■ Assignment ■
Using the records that appear below, write out exactly the lines from the one with "This screenshot has width=617, height=456." through the one with "The height and width of the screenshot is (555, 1028).", keeping both end lines.

■ The data ■

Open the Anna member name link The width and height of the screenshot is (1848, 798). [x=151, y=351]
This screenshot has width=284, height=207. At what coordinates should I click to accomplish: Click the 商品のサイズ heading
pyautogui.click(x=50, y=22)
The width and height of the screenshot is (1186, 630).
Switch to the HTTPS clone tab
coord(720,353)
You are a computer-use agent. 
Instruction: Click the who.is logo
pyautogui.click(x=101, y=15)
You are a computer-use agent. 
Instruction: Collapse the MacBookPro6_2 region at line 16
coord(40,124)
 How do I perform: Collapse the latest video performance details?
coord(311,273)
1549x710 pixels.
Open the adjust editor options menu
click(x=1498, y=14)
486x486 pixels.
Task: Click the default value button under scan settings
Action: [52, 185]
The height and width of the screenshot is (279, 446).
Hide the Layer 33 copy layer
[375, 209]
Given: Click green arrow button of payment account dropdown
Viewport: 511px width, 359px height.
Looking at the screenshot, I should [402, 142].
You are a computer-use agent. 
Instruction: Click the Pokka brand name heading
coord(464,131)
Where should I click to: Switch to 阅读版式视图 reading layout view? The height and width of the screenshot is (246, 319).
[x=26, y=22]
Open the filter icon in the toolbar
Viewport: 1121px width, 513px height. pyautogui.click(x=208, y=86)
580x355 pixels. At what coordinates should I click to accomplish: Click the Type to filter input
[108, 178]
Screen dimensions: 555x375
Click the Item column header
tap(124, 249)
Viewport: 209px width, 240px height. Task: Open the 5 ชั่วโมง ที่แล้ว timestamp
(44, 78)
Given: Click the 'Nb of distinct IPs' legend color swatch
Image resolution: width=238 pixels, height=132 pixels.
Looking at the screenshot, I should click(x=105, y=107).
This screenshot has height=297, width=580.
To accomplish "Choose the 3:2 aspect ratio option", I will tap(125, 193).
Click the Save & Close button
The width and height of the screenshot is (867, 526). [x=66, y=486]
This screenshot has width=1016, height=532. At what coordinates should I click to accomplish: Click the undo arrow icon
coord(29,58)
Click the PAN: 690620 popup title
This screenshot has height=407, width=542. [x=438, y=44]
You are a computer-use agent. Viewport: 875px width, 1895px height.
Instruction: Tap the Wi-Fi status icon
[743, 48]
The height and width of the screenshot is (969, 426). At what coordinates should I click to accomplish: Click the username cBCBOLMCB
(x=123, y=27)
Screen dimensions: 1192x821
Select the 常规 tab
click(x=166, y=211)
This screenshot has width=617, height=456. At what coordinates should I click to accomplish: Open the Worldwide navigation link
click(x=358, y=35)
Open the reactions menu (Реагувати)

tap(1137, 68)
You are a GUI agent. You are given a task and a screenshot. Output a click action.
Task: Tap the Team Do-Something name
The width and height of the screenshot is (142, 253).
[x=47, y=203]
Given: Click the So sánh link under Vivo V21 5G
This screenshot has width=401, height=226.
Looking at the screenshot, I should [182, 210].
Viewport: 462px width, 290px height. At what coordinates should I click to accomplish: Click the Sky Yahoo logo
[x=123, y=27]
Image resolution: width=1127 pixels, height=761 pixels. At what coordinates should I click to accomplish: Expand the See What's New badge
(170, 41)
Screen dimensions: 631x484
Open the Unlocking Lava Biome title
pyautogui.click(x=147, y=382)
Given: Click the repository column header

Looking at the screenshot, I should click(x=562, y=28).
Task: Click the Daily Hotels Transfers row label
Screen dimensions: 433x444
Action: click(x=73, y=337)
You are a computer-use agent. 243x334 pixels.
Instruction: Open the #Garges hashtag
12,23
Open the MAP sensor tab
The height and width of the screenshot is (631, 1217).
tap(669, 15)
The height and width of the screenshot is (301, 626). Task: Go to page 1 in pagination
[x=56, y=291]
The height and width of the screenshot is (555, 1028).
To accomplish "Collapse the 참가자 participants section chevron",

■ Expected answer ■
This screenshot has width=617, height=456. At what coordinates should I click to accomplish: Open the Worldwide navigation link
click(x=358, y=35)
Open the reactions menu (Реагувати)

tap(1137, 68)
You are a GUI agent. You are given a task and a screenshot. Output a click action.
Task: Tap the Team Do-Something name
The width and height of the screenshot is (142, 253).
[x=47, y=203]
Given: Click the So sánh link under Vivo V21 5G
This screenshot has width=401, height=226.
Looking at the screenshot, I should [182, 210].
Viewport: 462px width, 290px height. At what coordinates should I click to accomplish: Click the Sky Yahoo logo
[x=123, y=27]
Image resolution: width=1127 pixels, height=761 pixels. At what coordinates should I click to accomplish: Expand the See What's New badge
(170, 41)
Screen dimensions: 631x484
Open the Unlocking Lava Biome title
pyautogui.click(x=147, y=382)
Given: Click the repository column header

Looking at the screenshot, I should click(x=562, y=28).
Task: Click the Daily Hotels Transfers row label
Screen dimensions: 433x444
Action: click(x=73, y=337)
You are a computer-use agent. 243x334 pixels.
Instruction: Open the #Garges hashtag
12,23
Open the MAP sensor tab
The height and width of the screenshot is (631, 1217).
tap(669, 15)
The height and width of the screenshot is (301, 626). Task: Go to page 1 in pagination
[x=56, y=291]
The height and width of the screenshot is (555, 1028).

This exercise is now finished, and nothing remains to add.